- Opening Delimiter -
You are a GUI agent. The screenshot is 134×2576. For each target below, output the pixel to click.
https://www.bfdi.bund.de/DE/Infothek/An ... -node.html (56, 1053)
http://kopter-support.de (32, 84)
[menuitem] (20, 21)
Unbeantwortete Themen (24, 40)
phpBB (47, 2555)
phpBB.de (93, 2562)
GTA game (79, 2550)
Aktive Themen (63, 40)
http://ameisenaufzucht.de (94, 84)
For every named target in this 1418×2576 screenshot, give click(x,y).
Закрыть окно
- Closing Delimiter -
- Opening Delimiter -
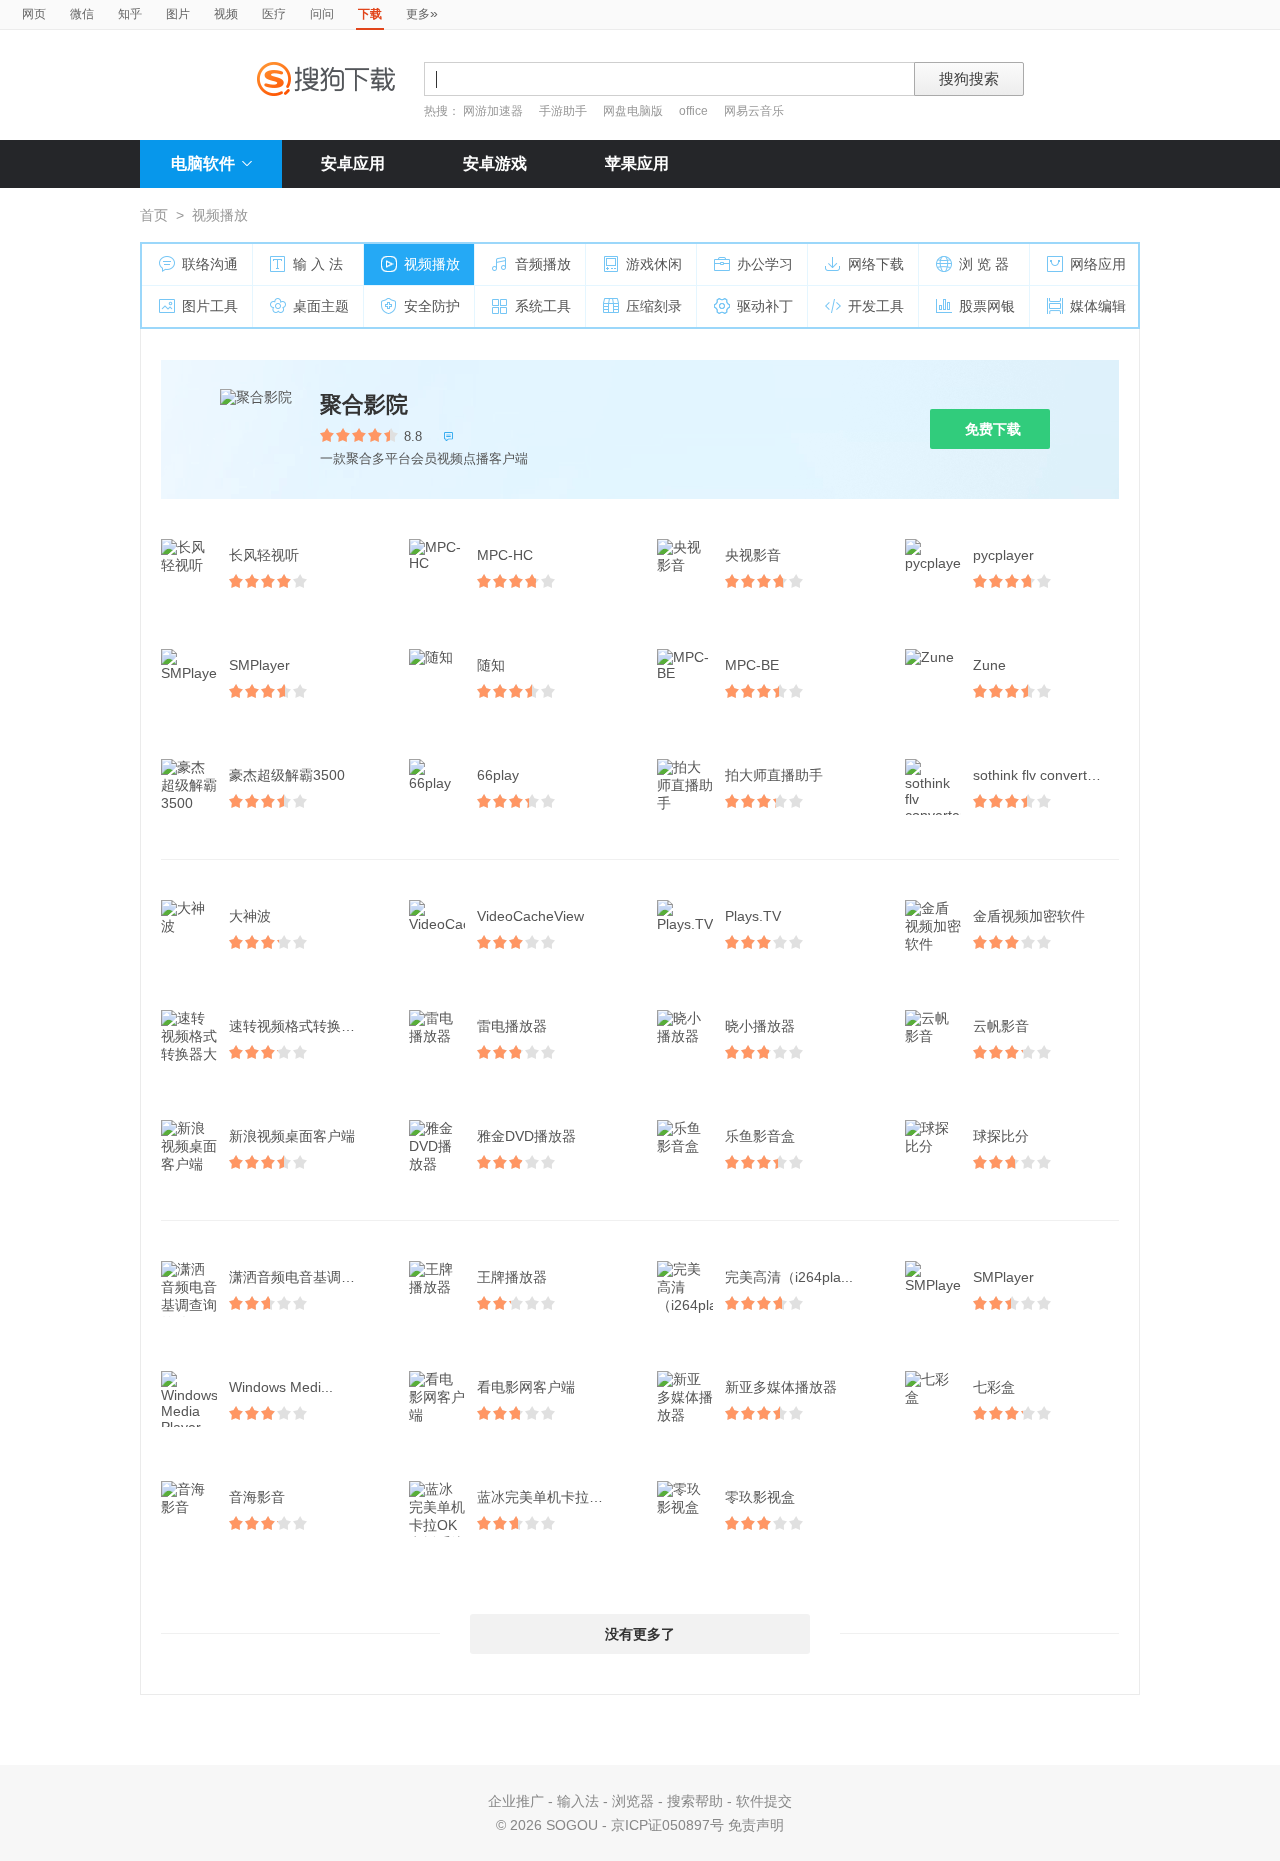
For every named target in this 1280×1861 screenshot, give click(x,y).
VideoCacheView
- Closing Delimiter -
Your instructions:
Only those lines of the entries above that run from the line containing "You are a GUI" to the line containing "Закрыть окно", both included, should be transcribed exactly.

Solution for this exercise:
You are a GUI agent. The screenshot is 134×2576. For each target below, output the pixel to click.
https://www.bfdi.bund.de/DE/Infothek/An ... -node.html (56, 1053)
http://kopter-support.de (32, 84)
[menuitem] (20, 21)
Unbeantwortete Themen (24, 40)
phpBB (47, 2555)
phpBB.de (93, 2562)
GTA game (79, 2550)
Aktive Themen (63, 40)
http://ameisenaufzucht.de (94, 84)
For every named target in this 1418×2576 screenshot, give click(x,y).
Закрыть окно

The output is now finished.